## AVAILABLE DATA

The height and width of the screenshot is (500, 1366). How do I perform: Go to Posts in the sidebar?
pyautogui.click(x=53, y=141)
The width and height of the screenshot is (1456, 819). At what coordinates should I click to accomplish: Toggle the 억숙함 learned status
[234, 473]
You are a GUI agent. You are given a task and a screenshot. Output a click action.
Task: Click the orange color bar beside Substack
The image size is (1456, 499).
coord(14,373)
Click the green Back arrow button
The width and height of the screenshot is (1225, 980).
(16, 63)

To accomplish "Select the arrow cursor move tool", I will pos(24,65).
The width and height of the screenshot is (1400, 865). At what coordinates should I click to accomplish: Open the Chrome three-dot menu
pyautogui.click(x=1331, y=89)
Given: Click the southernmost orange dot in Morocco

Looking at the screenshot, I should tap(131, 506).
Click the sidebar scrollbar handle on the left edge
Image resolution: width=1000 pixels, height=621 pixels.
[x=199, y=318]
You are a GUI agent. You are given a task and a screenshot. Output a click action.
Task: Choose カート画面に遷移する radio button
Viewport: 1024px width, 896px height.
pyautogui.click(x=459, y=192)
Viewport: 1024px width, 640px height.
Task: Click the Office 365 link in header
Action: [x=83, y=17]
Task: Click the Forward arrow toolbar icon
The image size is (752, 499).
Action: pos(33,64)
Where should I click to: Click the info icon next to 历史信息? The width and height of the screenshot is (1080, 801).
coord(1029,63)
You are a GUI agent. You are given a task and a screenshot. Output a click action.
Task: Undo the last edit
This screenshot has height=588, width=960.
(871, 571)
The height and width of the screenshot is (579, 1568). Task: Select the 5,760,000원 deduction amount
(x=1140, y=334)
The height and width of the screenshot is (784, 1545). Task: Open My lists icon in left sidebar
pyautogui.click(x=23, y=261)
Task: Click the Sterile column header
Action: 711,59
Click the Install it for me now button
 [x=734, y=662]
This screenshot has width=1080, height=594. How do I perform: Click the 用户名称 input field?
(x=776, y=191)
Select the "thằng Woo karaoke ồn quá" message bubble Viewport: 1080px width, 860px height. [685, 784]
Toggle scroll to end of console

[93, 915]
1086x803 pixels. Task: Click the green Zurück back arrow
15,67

## TASK REQUIREMENTS
Could you output every entry from the listing above without altering a word?

## YOUR RESPONSE
The height and width of the screenshot is (500, 1366). How do I perform: Go to Posts in the sidebar?
pyautogui.click(x=53, y=141)
The width and height of the screenshot is (1456, 819). At what coordinates should I click to accomplish: Toggle the 억숙함 learned status
[234, 473]
You are a GUI agent. You are given a task and a screenshot. Output a click action.
Task: Click the orange color bar beside Substack
The image size is (1456, 499).
coord(14,373)
Click the green Back arrow button
The width and height of the screenshot is (1225, 980).
(16, 63)

To accomplish "Select the arrow cursor move tool", I will pos(24,65).
The width and height of the screenshot is (1400, 865). At what coordinates should I click to accomplish: Open the Chrome three-dot menu
pyautogui.click(x=1331, y=89)
Given: Click the southernmost orange dot in Morocco

Looking at the screenshot, I should tap(131, 506).
Click the sidebar scrollbar handle on the left edge
Image resolution: width=1000 pixels, height=621 pixels.
[x=199, y=318]
You are a GUI agent. You are given a task and a screenshot. Output a click action.
Task: Choose カート画面に遷移する radio button
Viewport: 1024px width, 896px height.
pyautogui.click(x=459, y=192)
Viewport: 1024px width, 640px height.
Task: Click the Office 365 link in header
Action: [x=83, y=17]
Task: Click the Forward arrow toolbar icon
The image size is (752, 499).
Action: pos(33,64)
Where should I click to: Click the info icon next to 历史信息? The width and height of the screenshot is (1080, 801).
coord(1029,63)
You are a GUI agent. You are given a task and a screenshot. Output a click action.
Task: Undo the last edit
This screenshot has height=588, width=960.
(871, 571)
The height and width of the screenshot is (579, 1568). Task: Select the 5,760,000원 deduction amount
(x=1140, y=334)
The height and width of the screenshot is (784, 1545). Task: Open My lists icon in left sidebar
pyautogui.click(x=23, y=261)
Task: Click the Sterile column header
Action: 711,59
Click the Install it for me now button
 [x=734, y=662]
This screenshot has width=1080, height=594. How do I perform: Click the 用户名称 input field?
(x=776, y=191)
Select the "thằng Woo karaoke ồn quá" message bubble Viewport: 1080px width, 860px height. [685, 784]
Toggle scroll to end of console

[93, 915]
1086x803 pixels. Task: Click the green Zurück back arrow
15,67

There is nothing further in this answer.